Intérieur d'une manufacture de sucre de betterave. Gravure parue dans l'Illustration (1843)
Intérieur d’une manufacture de sucre de betterave. Gravure parue dans l’Illustration (1843)

Une foule de propriétaires se rendirent à cet appel du souverain ; sur tous les points de la France on essaya la culture de la betterave, et on éleva des fabriques avec plus d’enthousiasme que de succès. Un des hommes qui firent le plus pour cet industrie, un agronome illustre, Mathieu de Dombasle, fut du nombre et éprouva, comme la plupart des nouveaux fabricants, les plus sérieux mécomptes. Ceux-ci provenaient soit de perturbations atmosphériques inattendues, telles que puis prolongées ou sécheresse, soit de mauvais procédés de culture, qui rendaient la dépense hors de proportion avec le rendement, soit enfin des vicissitudes politiques de la fin de l’empire.

L’avilissement du prix du sucre, qui fut la suite des événements de 1814, fit tomber tous ces établissements naissants, et le sucre de betterave ne put, pour un instant, survivre aux circonstances extraordinaires qui l’avaient fait naître.
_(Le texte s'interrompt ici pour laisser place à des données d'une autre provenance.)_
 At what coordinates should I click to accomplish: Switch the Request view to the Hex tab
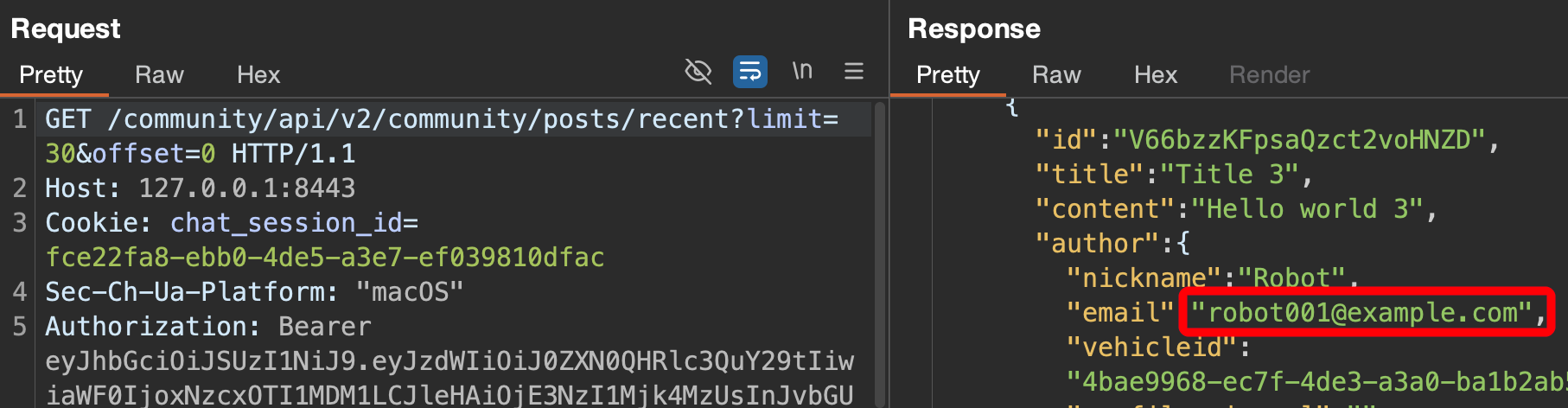point(258,75)
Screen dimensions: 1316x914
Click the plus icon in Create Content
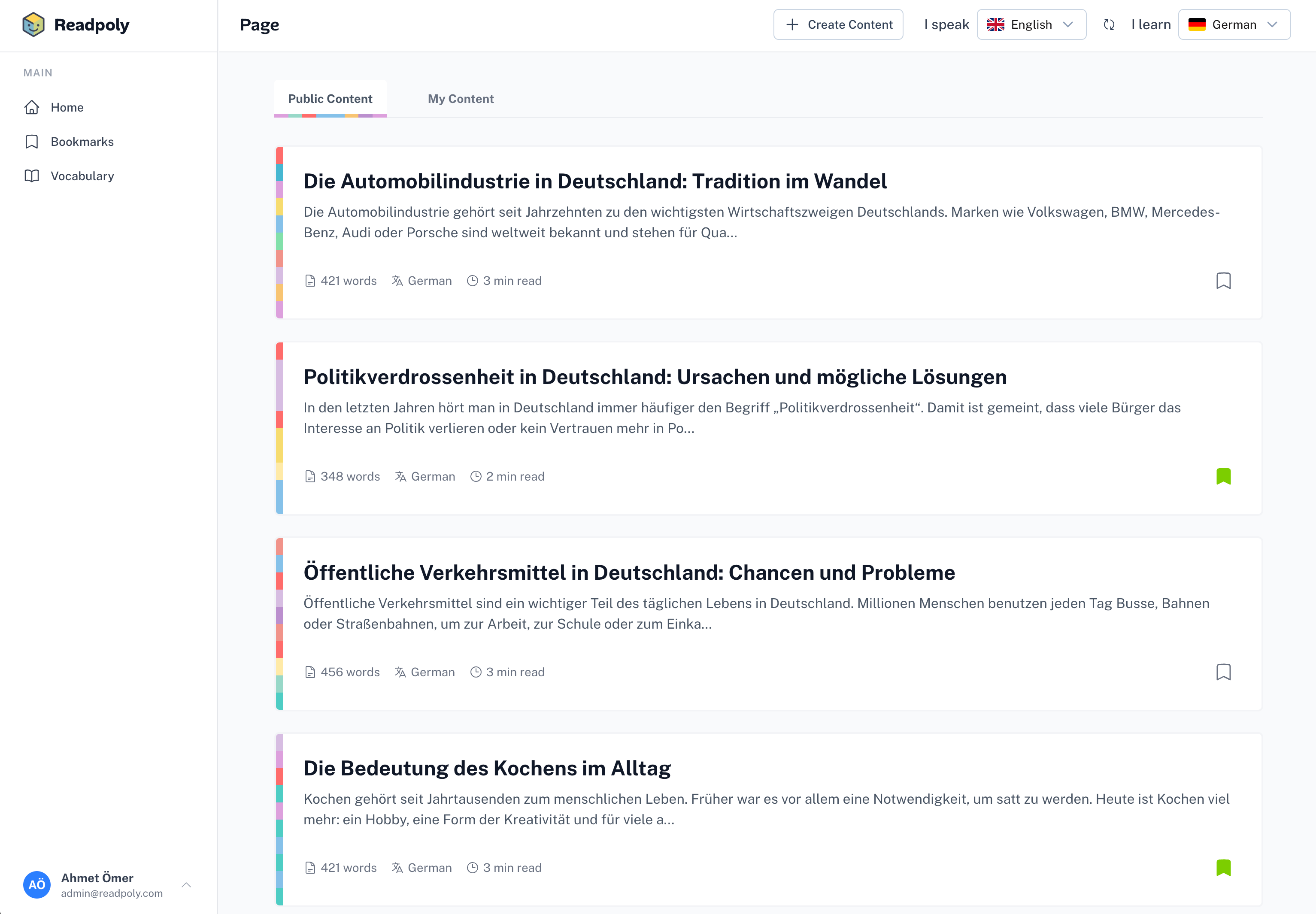(x=792, y=24)
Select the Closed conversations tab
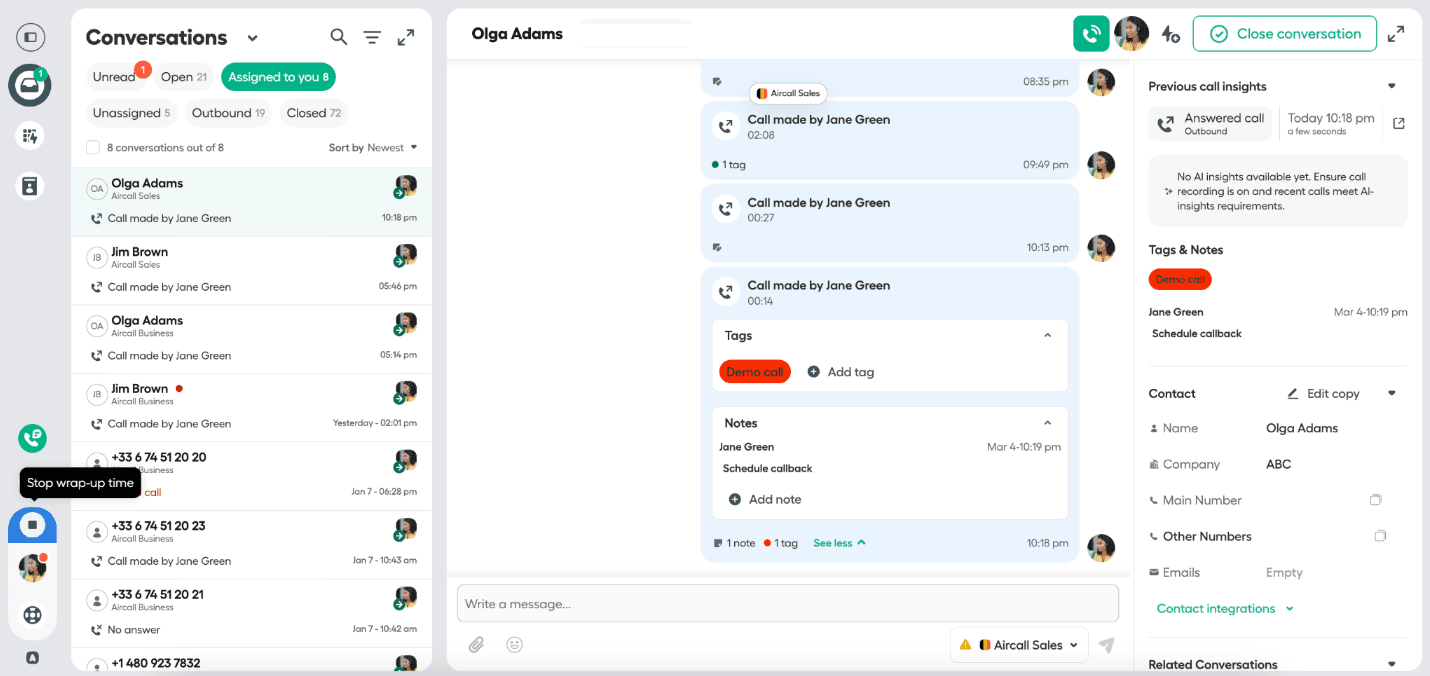 (313, 113)
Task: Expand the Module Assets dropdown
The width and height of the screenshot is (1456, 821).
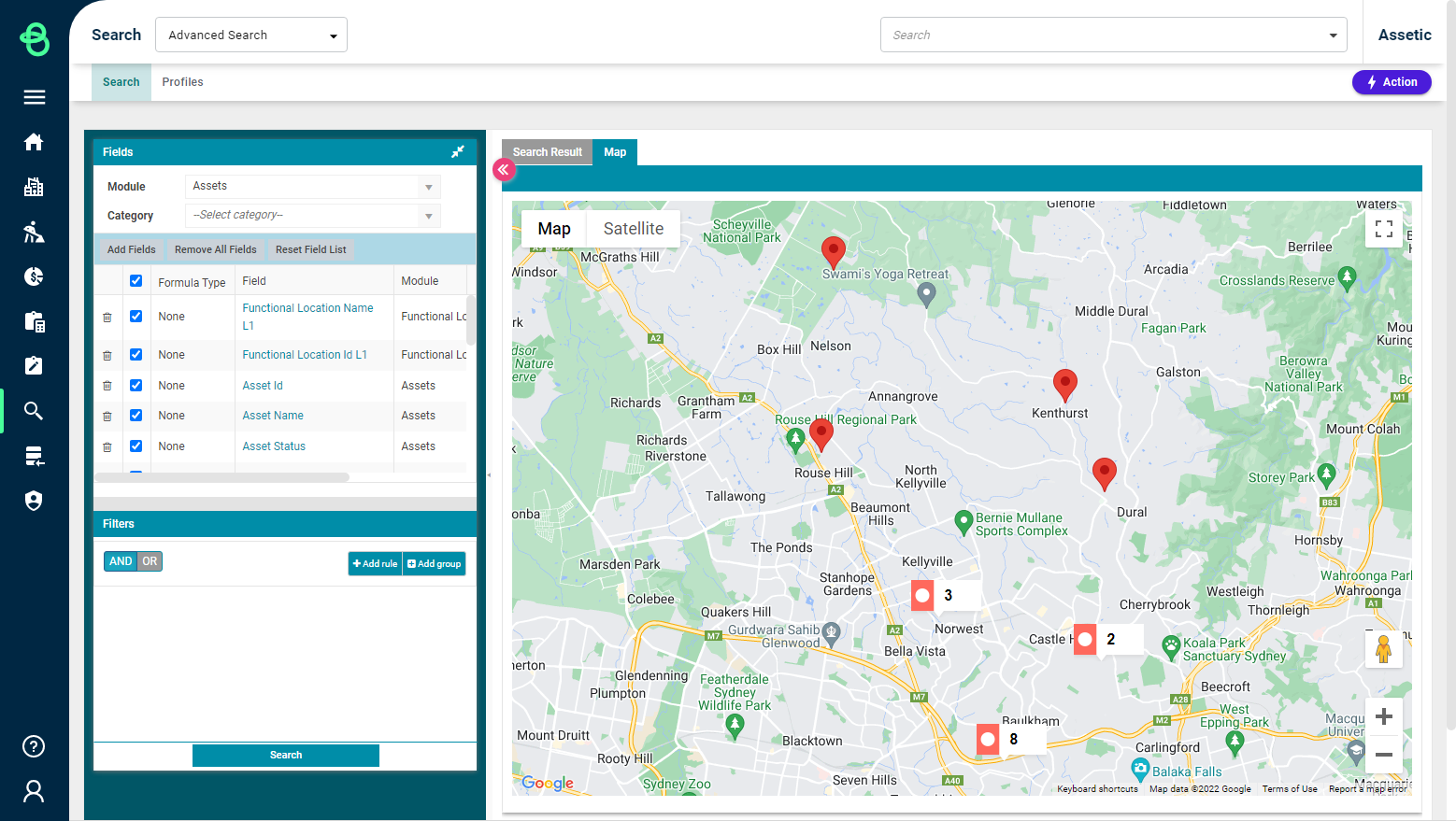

Nos ports devinrent momentanément ouverts au commerce de toutes les nations maritimes ; nos entrepôts, si longtemps vides, se remplirent de sucre colonial, lequel tomba à 14 ou 15 sous la livre. Un seul établissement, celui de Crespel-Delisse, continua de subsister.

On ne songea plus au sucre indigène, dont l’origine impériale, au surplus, n’était pas de nature à exciter beaucoup de sympathies. Pour le relever, il fallut l’excès de protection que les colonies obtinrent dès la première année de la Restauration. En effet, par une ordonnance du 17 décembre 1814, en fixant les droits sur les sucres d’origine française à 40 francs les 100 kg, imposait une surtaxe de 60 francs aux sucres étrangers.

Sous cette législation, nos colonies relevèrent leurs cultures, depuis si longtemps abandonnées, et importèrent, en 1816, plus de 17 millions de kilogrammes de sucre. Le sucre indigène commença en 1822 à donner de nouveau signe de vie. Et en 1825, près de cent sucreries, produisant ensemble environ 5 millions de kilogrammes, fonctionnaient régulièrement. Il y en avait dans les environs de Paris, dans le Nord, dans l’Artois, dans la Touraine, dans les environs de Nancy, et sur divers autres points du territoire. La conquête du sucre de betterave était faite ; il était entré dans sa période manufacturière et passé désormais à l’état de fait accompli.